- Born: December 4, 1924 The Bronx, New York, U.S.
- Died: May 30, 2018 (aged 93) Titusville, Florida, U.S.
- Known for: Informant in Abscam FBI sting operation in the late 1970s and early 1980s
- Spouses: Mary O'Connor (1944–1962) Marie Weinberg (died. 1982); ; Evelyn Knight ​ ​(m. 1982; div. 1998)​

= Mel Weinberg =

American con artist and Abscam informant (1924–2018)

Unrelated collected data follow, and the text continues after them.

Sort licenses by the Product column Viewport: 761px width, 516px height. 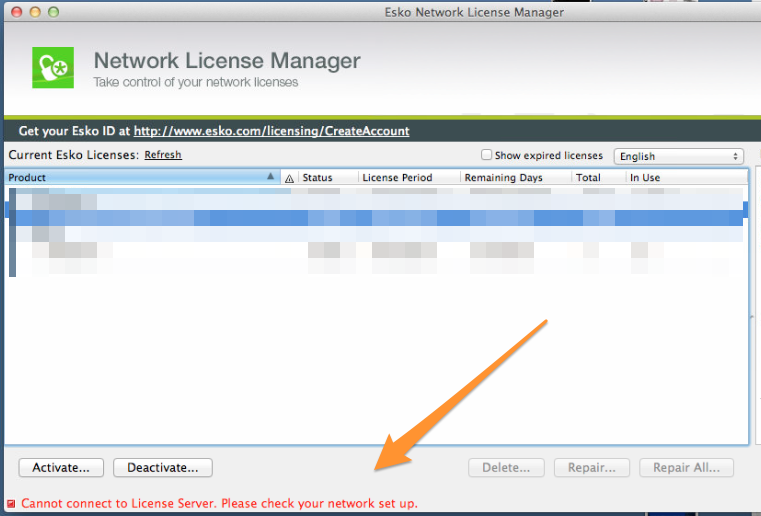140,178
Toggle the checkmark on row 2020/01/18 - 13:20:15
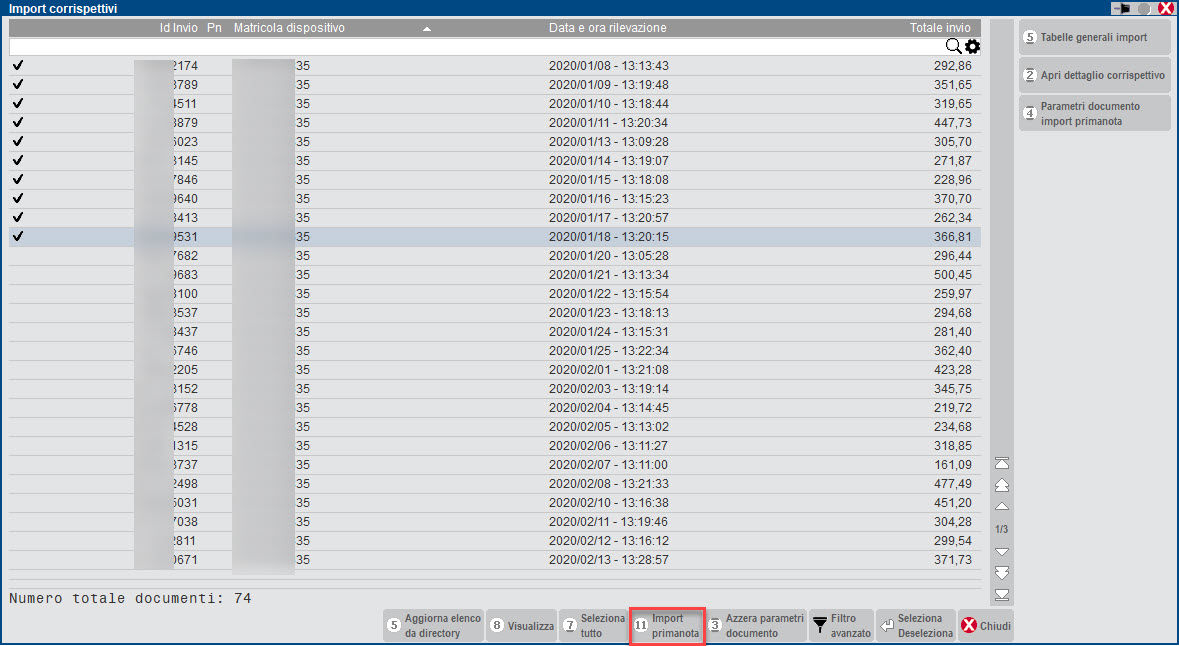This screenshot has height=646, width=1179. coord(17,237)
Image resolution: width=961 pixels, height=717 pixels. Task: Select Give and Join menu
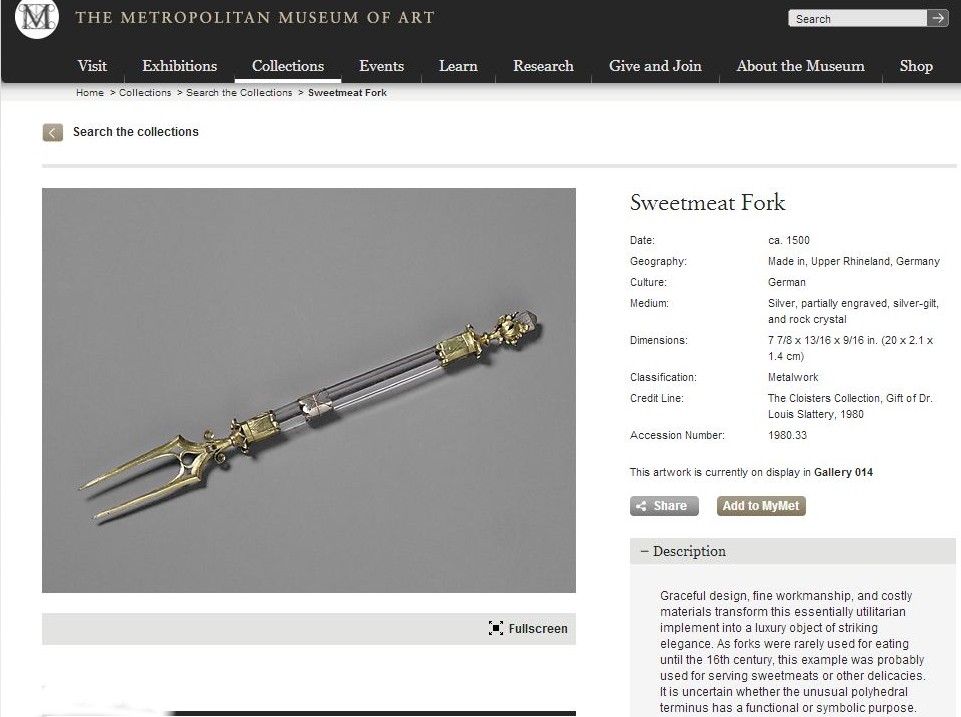click(x=655, y=66)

Melvin Weinberg (December 4, 1924 – May 30, 2018) was an American con artist, charlatan and federal government informant who is known for his involvement in a sting operation in the late 1970s and early 1980s known as Abscam.
At the time of the scandal, he was a convict hired by the Federal Bureau of Investigation to conduct the operation in exchange for a sentence of probation on pending charges and a payment of $150,000. The two-year investigation initially targeted trafficking in stolen property and corruption of prominent businessmen, but later evolved into a public corruption investigation. The FBI, aided by the Justice Department, was able to videotape various politicians and other officials accepting bribes from a fictitious Arabian company in return for various political favors. This led to the convictions of seven members of the United States Congress, among others.

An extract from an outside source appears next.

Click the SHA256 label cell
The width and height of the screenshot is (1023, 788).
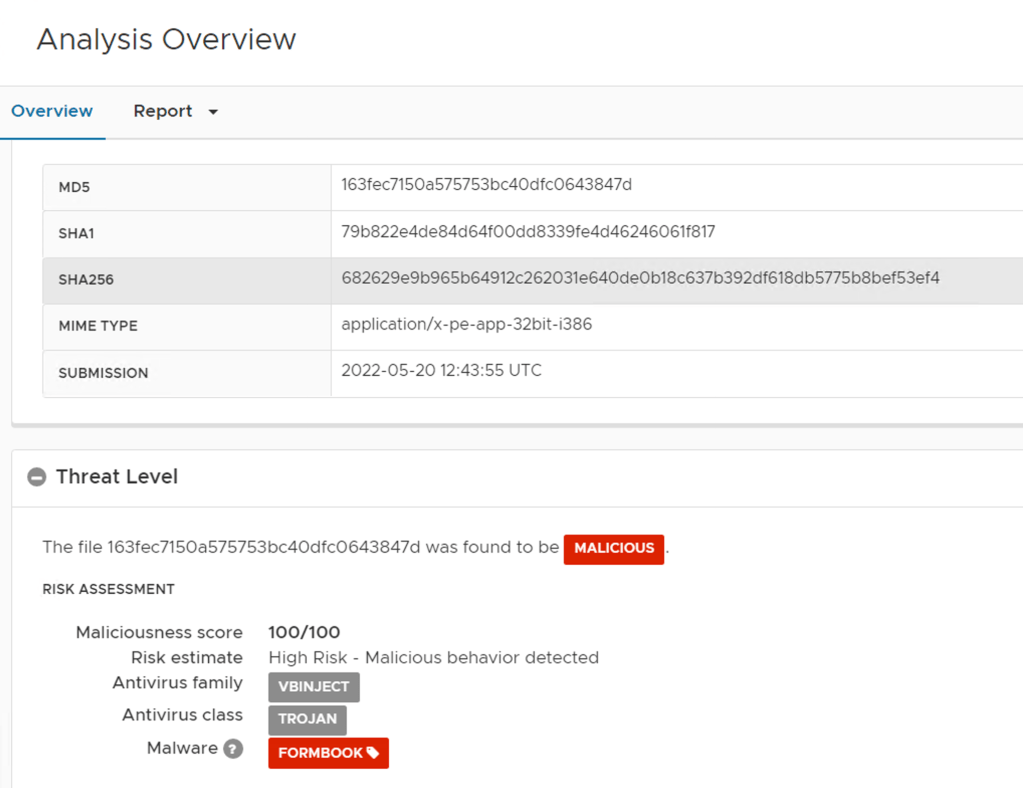[86, 280]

His story was portrayed in the 2013 film American Hustle, with Christian Bale playing Irving Rosenfeld, a character based on Weinberg.

Weinberg was born in The Bronx, the son of Helen and Harry Weinberg. His mother was of Swiss descent and his father was of Russian Jewish ancestry. After dropping out of school in grade nine, he served in the United States Navy in the Pacific from 1942 to 1946. He retired to Titusville, Florida. He died on May 30, 2018, aged 93.